I have plenty of the latter, very little of the former. While I do not need to count spons, my energy is not unlimited and parcelling it out means I can get things done. Obviously, it’s doable to pour 100% and more into something when necessary, but that’s not viable long-term.
Evidence: NaNoWriMo — (Inter)national Novel Writing MOnth. Write a fifty-thousand-word story in the month of November.
I’ve succeeded at this endeavour a few times in a row, but discoverd some years back that it really wasn’t for me: I hit burnout too fast. Sprints are great for getting burst progress, but a marathon is better for long-term projects.
Writing a novel (or several) is a long-haul endeavour. Burnout too soon brings the exercise to a halt. (It’s too cliche to say “screeching halt”.) Hence, a slower approach is my preferred style. Clearly, not talking about crawling. Instead, a steady jog or brisk walk (with sprints sprinkled throughout) is ideal. For me. While it may take longer to complete a novel this way, the novel is complete.
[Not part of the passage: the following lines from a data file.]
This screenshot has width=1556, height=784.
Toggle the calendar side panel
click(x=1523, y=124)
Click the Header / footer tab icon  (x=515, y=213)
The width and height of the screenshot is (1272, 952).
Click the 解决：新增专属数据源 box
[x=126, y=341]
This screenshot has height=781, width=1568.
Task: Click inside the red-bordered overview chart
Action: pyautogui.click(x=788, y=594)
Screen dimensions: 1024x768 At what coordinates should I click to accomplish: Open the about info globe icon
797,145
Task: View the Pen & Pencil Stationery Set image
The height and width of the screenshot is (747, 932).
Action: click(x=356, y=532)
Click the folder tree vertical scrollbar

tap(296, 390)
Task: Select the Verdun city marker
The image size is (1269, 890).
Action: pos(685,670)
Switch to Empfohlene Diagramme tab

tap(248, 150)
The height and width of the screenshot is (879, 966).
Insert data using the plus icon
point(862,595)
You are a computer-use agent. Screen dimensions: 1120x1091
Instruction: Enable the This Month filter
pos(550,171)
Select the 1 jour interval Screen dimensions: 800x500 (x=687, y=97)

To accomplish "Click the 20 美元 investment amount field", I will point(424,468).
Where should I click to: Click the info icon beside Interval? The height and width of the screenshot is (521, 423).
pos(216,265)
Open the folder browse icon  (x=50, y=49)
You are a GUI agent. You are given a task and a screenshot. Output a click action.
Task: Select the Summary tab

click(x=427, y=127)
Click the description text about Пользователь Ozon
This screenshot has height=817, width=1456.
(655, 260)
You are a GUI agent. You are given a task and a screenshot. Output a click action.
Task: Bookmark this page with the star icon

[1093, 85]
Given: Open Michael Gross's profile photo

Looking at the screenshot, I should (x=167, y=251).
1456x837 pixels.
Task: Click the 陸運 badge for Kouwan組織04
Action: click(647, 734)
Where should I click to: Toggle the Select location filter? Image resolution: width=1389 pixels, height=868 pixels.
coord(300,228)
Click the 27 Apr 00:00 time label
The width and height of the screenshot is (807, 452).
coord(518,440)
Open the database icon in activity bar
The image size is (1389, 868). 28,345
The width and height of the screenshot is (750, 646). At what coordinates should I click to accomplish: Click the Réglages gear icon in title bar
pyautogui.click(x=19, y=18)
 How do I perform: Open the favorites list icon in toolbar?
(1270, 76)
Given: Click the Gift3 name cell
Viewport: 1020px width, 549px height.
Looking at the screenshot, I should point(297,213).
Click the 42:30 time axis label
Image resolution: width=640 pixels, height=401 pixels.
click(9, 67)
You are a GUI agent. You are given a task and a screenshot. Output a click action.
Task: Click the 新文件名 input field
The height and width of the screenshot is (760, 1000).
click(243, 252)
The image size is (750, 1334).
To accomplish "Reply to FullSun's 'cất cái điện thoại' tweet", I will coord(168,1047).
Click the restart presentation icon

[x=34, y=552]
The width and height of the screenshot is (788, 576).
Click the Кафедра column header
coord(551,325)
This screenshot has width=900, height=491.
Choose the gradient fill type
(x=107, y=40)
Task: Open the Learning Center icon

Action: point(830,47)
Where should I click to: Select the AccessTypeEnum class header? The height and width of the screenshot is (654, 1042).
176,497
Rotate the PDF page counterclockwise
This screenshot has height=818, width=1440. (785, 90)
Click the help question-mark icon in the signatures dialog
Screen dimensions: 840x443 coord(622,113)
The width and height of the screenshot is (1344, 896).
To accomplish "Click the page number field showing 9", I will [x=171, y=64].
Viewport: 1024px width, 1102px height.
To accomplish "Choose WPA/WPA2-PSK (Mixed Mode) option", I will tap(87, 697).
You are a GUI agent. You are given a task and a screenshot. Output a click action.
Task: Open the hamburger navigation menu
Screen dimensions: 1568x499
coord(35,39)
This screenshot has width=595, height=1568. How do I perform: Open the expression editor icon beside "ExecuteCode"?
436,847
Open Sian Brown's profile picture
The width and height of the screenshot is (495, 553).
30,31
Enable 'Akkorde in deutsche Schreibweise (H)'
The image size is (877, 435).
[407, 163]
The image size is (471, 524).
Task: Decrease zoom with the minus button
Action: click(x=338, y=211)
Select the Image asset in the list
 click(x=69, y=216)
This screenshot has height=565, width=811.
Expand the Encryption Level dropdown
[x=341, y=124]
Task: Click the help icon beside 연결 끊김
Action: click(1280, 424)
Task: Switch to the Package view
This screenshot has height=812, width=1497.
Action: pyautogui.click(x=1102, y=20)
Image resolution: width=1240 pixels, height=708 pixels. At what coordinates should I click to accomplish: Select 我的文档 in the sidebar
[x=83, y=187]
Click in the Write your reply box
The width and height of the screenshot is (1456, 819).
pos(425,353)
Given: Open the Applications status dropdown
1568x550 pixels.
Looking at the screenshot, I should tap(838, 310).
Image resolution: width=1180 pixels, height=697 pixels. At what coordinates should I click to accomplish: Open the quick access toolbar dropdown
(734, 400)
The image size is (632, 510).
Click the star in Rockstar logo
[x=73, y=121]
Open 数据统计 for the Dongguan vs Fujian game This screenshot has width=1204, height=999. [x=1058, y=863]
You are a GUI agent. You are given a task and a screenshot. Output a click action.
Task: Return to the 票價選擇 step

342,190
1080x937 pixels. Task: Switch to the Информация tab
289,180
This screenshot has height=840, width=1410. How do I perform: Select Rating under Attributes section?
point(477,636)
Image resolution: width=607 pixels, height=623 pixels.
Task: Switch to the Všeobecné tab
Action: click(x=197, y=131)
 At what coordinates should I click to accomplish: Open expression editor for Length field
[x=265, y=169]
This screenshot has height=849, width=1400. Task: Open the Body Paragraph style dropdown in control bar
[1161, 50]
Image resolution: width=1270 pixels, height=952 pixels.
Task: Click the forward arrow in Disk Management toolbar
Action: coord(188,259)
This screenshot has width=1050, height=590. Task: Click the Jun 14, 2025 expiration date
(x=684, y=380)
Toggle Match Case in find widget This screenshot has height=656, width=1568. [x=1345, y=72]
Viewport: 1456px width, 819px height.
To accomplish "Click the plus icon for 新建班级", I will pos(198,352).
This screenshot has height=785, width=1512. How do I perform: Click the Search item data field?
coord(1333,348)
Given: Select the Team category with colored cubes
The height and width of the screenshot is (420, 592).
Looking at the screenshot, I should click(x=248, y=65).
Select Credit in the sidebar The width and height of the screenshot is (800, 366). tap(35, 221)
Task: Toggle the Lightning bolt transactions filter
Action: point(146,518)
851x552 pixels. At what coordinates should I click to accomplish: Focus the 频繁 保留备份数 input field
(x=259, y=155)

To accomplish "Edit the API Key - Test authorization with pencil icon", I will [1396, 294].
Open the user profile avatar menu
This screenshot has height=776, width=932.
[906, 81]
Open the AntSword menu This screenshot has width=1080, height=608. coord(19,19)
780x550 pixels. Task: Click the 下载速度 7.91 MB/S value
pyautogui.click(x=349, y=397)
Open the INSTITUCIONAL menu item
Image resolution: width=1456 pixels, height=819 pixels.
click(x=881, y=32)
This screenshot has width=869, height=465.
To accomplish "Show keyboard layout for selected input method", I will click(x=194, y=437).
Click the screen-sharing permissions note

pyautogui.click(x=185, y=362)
That’s the thing about writing (or any creative project): it needs ot be finished. You can’t improve on something if there is nothing there to work on. This holds true for any project: To improve it, it must be tangible. My belief. For example: mindset is tangible in the sense that it manifests through actions, feelings and speech. Improve it and the manifestation changes to reflect that improvement. But such changes are not made and retained overnight. THey take time. So, too, does a nvoel. And I am content to take my time.
Not a prolific or fast writer. But I have my own pace and methods. And the are what help me complete a novel.
Perhaps I have more stamina than I first thought?